[Stored items]
[Start of Attachment]

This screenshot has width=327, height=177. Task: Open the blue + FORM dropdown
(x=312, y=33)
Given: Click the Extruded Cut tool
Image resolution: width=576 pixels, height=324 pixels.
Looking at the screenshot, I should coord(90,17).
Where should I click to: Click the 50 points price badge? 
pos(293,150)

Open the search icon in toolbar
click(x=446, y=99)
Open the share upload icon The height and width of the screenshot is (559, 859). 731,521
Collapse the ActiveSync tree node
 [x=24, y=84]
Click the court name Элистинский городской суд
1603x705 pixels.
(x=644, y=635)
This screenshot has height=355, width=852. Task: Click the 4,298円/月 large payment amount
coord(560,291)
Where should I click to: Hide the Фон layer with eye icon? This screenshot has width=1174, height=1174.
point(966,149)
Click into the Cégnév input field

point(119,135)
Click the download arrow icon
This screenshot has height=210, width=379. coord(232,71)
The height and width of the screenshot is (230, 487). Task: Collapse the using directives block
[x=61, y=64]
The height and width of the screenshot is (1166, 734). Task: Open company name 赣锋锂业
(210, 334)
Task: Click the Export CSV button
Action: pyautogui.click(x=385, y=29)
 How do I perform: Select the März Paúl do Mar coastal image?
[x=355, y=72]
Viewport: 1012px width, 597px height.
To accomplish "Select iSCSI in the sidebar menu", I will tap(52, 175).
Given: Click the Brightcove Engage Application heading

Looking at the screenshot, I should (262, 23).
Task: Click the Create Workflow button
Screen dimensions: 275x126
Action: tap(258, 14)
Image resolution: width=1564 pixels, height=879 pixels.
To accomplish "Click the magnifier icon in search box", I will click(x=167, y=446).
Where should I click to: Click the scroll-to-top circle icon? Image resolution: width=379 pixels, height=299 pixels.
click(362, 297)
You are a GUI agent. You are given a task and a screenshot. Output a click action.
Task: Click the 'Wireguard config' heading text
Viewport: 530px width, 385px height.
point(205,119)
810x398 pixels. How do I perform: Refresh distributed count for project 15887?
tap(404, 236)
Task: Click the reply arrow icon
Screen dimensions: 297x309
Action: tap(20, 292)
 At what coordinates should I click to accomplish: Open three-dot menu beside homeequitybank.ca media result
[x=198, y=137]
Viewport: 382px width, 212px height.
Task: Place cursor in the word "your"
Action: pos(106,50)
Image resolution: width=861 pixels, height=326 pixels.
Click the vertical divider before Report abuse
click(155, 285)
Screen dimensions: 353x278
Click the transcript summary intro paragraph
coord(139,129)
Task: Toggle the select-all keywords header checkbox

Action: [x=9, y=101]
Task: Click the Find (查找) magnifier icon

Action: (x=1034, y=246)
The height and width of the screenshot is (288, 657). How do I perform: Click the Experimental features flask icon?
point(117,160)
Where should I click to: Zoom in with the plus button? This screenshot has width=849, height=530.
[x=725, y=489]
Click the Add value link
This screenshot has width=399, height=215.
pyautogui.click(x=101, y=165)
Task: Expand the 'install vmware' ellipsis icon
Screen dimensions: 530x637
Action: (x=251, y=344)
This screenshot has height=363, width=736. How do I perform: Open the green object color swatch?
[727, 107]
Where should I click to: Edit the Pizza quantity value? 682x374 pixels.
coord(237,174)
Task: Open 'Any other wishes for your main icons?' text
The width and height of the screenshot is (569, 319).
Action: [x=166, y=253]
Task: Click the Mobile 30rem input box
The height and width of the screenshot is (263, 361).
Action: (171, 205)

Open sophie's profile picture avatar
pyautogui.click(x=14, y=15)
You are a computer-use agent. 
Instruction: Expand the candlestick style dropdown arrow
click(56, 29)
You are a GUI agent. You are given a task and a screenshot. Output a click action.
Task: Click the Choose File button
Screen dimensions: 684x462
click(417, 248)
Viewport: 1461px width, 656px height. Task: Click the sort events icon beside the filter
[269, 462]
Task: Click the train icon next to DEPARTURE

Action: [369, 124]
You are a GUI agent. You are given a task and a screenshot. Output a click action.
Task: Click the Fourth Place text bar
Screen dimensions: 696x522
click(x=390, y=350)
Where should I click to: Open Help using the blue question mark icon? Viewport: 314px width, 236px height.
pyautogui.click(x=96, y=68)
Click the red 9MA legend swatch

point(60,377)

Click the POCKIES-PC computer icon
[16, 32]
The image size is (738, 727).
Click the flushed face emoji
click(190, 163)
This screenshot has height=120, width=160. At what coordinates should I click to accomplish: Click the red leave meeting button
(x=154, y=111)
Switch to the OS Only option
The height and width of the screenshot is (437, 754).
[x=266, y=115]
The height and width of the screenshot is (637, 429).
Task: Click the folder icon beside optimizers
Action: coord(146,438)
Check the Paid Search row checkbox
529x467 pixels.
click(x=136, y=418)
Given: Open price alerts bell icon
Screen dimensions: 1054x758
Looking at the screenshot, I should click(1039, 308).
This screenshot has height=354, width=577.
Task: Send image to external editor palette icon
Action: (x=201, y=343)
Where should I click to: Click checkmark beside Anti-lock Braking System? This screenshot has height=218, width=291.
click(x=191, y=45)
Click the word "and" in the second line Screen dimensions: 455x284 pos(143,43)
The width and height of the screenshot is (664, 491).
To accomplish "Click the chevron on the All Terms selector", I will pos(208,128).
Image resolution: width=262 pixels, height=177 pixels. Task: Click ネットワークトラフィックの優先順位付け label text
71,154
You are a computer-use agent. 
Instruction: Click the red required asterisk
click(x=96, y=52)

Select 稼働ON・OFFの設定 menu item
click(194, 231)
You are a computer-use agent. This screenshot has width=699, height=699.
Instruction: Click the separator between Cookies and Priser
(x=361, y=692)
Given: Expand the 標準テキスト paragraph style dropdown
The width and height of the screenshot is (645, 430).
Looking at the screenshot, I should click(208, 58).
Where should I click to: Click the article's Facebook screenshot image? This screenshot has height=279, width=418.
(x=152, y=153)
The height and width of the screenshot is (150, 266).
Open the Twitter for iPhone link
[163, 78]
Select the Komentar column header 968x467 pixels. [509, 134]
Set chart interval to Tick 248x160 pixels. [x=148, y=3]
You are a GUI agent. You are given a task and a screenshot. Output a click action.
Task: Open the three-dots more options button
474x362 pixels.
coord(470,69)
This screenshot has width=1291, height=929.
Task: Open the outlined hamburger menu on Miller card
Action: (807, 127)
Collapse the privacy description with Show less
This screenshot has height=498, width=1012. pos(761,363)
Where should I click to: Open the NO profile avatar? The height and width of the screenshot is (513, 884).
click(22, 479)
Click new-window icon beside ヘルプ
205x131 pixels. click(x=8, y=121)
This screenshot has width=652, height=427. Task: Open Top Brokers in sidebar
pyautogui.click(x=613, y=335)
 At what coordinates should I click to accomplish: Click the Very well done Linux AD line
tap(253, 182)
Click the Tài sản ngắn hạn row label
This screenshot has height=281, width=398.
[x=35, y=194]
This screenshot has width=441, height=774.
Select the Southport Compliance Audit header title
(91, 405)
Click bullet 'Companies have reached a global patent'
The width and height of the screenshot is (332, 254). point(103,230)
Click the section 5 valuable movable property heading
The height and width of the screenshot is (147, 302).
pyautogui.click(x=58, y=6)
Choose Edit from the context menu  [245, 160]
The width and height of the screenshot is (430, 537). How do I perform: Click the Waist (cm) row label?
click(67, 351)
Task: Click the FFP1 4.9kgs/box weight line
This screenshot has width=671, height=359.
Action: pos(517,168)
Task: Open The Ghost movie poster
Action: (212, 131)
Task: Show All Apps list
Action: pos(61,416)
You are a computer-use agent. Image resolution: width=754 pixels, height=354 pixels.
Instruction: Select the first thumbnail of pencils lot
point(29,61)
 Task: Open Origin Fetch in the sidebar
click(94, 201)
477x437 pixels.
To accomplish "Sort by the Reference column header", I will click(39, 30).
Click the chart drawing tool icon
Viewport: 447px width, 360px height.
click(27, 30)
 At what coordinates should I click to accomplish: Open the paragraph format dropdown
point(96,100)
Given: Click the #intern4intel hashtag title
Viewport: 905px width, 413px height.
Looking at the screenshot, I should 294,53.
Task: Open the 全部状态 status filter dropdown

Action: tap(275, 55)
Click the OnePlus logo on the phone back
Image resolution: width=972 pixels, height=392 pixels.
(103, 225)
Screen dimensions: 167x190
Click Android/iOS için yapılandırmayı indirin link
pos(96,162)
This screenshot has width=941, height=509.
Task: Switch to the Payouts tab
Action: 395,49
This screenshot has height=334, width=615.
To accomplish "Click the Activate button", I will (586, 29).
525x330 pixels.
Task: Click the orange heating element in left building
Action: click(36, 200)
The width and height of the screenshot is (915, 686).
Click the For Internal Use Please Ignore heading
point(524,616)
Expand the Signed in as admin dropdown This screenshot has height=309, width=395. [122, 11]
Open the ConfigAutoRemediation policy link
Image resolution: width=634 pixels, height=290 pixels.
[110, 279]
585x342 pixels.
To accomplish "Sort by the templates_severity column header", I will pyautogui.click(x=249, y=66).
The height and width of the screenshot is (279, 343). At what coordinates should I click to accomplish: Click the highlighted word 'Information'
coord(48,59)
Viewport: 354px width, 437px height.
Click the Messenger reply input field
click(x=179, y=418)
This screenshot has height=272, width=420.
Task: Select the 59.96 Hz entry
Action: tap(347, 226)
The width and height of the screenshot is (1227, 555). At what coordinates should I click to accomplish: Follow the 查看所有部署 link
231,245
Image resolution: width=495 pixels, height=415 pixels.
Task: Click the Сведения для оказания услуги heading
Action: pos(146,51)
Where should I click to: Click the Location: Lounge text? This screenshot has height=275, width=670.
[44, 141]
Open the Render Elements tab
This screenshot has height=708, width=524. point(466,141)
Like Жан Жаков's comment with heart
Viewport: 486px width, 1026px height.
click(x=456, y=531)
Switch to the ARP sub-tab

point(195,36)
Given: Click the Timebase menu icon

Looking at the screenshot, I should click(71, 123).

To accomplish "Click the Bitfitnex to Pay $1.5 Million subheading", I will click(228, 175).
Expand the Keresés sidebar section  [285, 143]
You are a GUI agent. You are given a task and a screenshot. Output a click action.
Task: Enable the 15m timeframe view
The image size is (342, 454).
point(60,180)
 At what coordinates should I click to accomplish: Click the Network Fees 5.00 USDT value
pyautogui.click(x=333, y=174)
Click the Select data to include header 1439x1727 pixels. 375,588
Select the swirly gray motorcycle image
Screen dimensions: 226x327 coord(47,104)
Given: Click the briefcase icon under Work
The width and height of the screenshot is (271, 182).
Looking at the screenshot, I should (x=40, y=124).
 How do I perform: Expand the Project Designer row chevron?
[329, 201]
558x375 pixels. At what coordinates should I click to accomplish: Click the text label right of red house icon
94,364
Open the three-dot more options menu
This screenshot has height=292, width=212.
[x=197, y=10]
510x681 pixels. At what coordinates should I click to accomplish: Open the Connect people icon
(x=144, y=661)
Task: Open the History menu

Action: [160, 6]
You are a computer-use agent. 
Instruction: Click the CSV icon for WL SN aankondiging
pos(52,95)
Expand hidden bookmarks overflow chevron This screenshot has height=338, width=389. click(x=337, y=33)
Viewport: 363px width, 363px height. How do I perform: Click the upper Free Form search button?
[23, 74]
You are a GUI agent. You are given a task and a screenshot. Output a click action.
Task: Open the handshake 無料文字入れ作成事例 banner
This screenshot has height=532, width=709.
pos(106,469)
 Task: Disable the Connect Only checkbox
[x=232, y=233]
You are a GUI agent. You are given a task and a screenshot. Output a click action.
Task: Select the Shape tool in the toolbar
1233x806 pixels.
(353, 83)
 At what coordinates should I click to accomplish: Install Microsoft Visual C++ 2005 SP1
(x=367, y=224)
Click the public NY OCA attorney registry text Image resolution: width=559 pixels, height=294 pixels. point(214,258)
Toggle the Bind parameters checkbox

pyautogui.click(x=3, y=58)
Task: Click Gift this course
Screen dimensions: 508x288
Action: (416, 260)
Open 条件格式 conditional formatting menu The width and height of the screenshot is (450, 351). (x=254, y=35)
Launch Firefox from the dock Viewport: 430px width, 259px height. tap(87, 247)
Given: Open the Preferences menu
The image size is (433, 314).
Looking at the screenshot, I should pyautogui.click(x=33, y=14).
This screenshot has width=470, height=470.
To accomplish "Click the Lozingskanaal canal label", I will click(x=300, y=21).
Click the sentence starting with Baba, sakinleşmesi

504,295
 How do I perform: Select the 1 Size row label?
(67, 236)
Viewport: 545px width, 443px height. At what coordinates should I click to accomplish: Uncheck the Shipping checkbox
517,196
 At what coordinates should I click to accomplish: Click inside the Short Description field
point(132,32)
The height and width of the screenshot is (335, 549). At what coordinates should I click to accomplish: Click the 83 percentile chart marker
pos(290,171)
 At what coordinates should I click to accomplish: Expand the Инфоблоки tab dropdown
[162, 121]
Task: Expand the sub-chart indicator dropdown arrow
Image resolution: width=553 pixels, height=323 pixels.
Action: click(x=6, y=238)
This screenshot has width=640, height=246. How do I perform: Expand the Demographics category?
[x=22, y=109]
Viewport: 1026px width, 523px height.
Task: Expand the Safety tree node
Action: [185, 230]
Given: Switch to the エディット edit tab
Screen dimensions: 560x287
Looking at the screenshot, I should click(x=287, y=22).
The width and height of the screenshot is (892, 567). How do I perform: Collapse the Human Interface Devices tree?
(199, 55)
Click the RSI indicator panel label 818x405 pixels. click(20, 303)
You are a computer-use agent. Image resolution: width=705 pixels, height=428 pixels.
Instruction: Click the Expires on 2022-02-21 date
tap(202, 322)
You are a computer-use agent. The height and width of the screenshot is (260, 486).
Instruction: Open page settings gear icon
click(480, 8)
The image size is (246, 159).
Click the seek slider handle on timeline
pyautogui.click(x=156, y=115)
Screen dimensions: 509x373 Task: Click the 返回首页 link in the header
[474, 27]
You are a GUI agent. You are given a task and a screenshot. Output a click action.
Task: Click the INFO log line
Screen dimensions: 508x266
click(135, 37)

[End of Attachment]

*INSTRUCTIONS TO FOLLOW*:
Begin at the line that has "Screen dimensions: 353x278" in the entries above; stop after the line that has "Task: Click the Mobile 30rem input box". Transcribe exactly those lines and no others.

*ANSWER BOX*:
Screen dimensions: 353x278
Click the transcript summary intro paragraph
coord(139,129)
Task: Toggle the select-all keywords header checkbox

Action: [x=9, y=101]
Task: Click the Find (查找) magnifier icon

Action: (x=1034, y=246)
The height and width of the screenshot is (288, 657). How do I perform: Click the Experimental features flask icon?
point(117,160)
Where should I click to: Zoom in with the plus button? This screenshot has width=849, height=530.
[x=725, y=489]
Click the Add value link
This screenshot has width=399, height=215.
pyautogui.click(x=101, y=165)
Task: Expand the 'install vmware' ellipsis icon
Screen dimensions: 530x637
Action: (x=251, y=344)
This screenshot has height=363, width=736. How do I perform: Open the green object color swatch?
[727, 107]
Where should I click to: Edit the Pizza quantity value? 682x374 pixels.
coord(237,174)
Task: Open 'Any other wishes for your main icons?' text
The width and height of the screenshot is (569, 319).
Action: [x=166, y=253]
Task: Click the Mobile 30rem input box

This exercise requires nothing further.